WHAT THIS EXERCISE ASKS |
(a) In the sampler text, which three parts make up the sampling assembly?
(b) Render the rows from the line with "Viewport: 825px width, 634px height." up to and including the line with "(x=190, y=1566)" as a Markdown table. Put each line's number in a Num column and its wording in a Line column, leaving out blank lines.

-- start of PROVIDED TEXT --

Mechanical handheld hermatic sampler for marine sediment and sampling, pressure mataining method thereof

Abstract

Provided is a mechanical handheld hermetic sampler for marine sediment. The sampler comprises sampling assembly and a pressure maintaining assembly. The sampling assembly includes a sampling tube, a handle and an end cap. The sampling tube is fixed at a lower end surface of the end cap while the handle is fixed at an upper end surface of the end cap. The handheld robotic sampler for marine sediment with hermetic sampling is simple and compact in structure, small in size, light in weight, easy to manipulate and manufacture, highly reliable, and particularly suitable for robotic sampler hand control of underwater operating equipment such as a manned submersible, an unmanned submersible and Remotely Operated Vehicle.

Claims

1. A mechanical handheld hermetic sampler for marine sediment, comprising a sampling assembly and a pressure keeper; wherein the sampling assembly comprises a sampling tube, a handle and an end cap; the sampling tube is fixed at a lower end surface of the end cap; the handle is fixed at an upper end surface of the end cap; a plurality of drainage holes are provided at a side wall of a top of the sampling tube; the sampling tube is insertable into the pressure keeper; and the end cap and the pressure keeper are connected in a sealed manner; the pressure keeper comprises a pressure maintaining cylinder, square blocks, a floating sealing ring and a sample discharging valve; a side wall of a top of the pressure maintaining cylinder is provided with a plurality of square block holes; the plurality of square block holes are provided along a radial direction of the pressure maintaining cylinder; and each of the square blocks is respectively provided in each of the square block holes; block casing corresponding to each square block is fixed on an outer wall of the pressure maintaining cylinder; and each square blocks are connected with the block casing through a compression spring, so that the square blocks elastically move in the square block holes along the radial direction of the pressure maintaining cylinder; an upper end of an inner side wall of the pressure maintaining cylinder is provided with a stepped surface, the stepped surface is provided with a plurality of blinded spring holes; axis of each of the spring holes are parallel to an axis of the pressure maintaining cylinder; floating support springs are provided in the spring holes; the floating sealing ring is supported on the floating support springs; a radial sealing gasket is provided between the floating sealing ring and an inner wall of the pressure maintaining cylinder; the square blocks are provided above the floating sealing ring; the end cap is fastened between the square blocks and the floating sealing ring; and a bottom of an inner chamber of the pressure maintaining cylinder is connected to the sample discharging valve through a first pressure-resistant tube.

2. The sampler of claim 1, wherein a limit pins is provided on a side face of each of the square blocks close to the block casing to prevent the square blocks from completely sliding into the square block holes under an action of the compression springs; and an axial sealing gasket is mounted on an upper end surface of the floating sealing ring.

3. The sampler of claim 2, wherein the handheld robotic sampler further comprises a pressure compensator; the pressure compensator comprises a pressure-resistant cylinder, a piston, a compensator end cap and an inflation valve; one end of the pressure-resistant cylinder is open and the other end of the pressure-resistant cylinder is provided with a first connecting hole in communication with the pressure maintaining cylinder; the compensator end cap is fixed at the open end of the pressure-resistant cylinder; the compensator end cap is provided with a second connecting hole; the inflation valve is in communication with the second connecting hole through a second pressure-resistant tube; and the piston is provided in the pressure-resistant cylinder.

-- end of PROVIDED TEXT --
-- start of TASK MATERIAL --

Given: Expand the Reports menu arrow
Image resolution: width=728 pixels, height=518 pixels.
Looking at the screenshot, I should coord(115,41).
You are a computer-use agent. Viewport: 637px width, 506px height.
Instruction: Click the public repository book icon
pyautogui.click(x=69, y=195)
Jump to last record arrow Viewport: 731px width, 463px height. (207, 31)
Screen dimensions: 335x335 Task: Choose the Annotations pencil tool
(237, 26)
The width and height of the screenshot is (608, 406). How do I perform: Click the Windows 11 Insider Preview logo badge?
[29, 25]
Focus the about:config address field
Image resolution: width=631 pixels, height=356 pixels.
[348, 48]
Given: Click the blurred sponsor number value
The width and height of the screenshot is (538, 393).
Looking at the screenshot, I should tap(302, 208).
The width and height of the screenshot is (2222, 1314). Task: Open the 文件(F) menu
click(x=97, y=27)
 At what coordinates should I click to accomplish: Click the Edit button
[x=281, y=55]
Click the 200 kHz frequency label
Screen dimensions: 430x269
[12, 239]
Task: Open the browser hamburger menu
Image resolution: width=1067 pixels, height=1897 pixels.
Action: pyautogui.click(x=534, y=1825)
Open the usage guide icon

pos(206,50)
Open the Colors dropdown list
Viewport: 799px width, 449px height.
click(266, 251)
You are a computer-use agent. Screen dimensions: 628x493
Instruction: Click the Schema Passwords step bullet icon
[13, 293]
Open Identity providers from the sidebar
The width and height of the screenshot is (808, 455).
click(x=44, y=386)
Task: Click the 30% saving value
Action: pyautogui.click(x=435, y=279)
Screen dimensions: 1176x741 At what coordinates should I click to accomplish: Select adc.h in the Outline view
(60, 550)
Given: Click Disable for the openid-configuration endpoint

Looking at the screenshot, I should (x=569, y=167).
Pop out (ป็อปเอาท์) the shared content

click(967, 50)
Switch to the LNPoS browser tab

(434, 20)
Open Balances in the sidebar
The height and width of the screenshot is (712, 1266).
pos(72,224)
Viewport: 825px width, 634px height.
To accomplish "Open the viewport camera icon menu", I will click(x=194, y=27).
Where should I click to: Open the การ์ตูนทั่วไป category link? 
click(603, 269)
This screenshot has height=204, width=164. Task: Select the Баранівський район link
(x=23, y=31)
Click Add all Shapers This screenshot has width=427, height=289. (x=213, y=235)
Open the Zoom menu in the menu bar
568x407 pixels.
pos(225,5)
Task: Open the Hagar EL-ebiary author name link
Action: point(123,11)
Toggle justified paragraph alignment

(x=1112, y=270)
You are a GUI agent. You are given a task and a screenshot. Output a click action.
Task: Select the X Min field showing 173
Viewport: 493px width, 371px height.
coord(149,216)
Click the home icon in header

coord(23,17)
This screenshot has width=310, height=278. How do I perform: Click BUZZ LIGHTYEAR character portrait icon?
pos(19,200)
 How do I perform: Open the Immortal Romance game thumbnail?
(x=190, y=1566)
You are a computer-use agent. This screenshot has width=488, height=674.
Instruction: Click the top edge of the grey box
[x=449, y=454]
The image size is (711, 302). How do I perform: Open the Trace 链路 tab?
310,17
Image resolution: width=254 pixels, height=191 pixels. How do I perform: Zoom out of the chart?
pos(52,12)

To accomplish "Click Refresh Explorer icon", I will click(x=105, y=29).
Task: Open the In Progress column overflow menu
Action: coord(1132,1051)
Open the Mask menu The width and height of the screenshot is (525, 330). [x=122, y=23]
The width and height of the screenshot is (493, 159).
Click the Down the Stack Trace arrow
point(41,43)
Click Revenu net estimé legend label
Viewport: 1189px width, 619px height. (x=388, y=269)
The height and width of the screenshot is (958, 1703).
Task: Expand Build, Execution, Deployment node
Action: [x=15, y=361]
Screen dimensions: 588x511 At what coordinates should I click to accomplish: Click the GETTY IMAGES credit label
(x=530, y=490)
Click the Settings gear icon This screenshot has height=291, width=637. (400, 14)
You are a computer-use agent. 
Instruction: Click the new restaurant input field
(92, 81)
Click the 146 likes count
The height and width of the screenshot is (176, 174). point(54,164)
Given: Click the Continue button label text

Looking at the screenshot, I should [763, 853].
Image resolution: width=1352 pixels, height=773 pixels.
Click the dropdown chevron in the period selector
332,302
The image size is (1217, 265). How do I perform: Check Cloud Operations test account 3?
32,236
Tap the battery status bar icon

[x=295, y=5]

-- end of TASK MATERIAL --

TASK RESPONSES |
(a) A sampling tube, a handle and an end cap.

(b)
| Num | Line |
|---|---|
| 1 | Viewport: 825px width, 634px height. |
| 2 | To accomplish "Open the viewport camera icon menu", I will click(x=194, y=27). |
| 3 | Where should I click to: Open the การ์ตูนทั่วไป category link?  |
| 4 | click(603, 269) |
| 5 | This screenshot has height=204, width=164. Task: Select the Баранівський район link |
| 6 | (x=23, y=31) |
| 7 | Click Add all Shapers This screenshot has width=427, height=289. (x=213, y=235) |
| 8 | Open the Zoom menu in the menu bar |
| 9 | 568x407 pixels. |
| 10 | pos(225,5) |
| 11 | Task: Open the Hagar EL-ebiary author name link |
| 12 | Action: point(123,11) |
| 13 | Toggle justified paragraph alignment |
| 14 | (x=1112, y=270) |
| 15 | You are a GUI agent. You are given a task and a screenshot. Output a click action. |
| 16 | Task: Select the X Min field showing 173 |
| 17 | Viewport: 493px width, 371px height. |
| 18 | coord(149,216) |
| 19 | Click the home icon in header |
| 20 | coord(23,17) |
| 21 | This screenshot has width=310, height=278. How do I perform: Click BUZZ LIGHTYEAR character portrait icon? |
| 22 | pos(19,200) |
| 23 |  How do I perform: Open the Immortal Romance game thumbnail? |
| 24 | (x=190, y=1566) |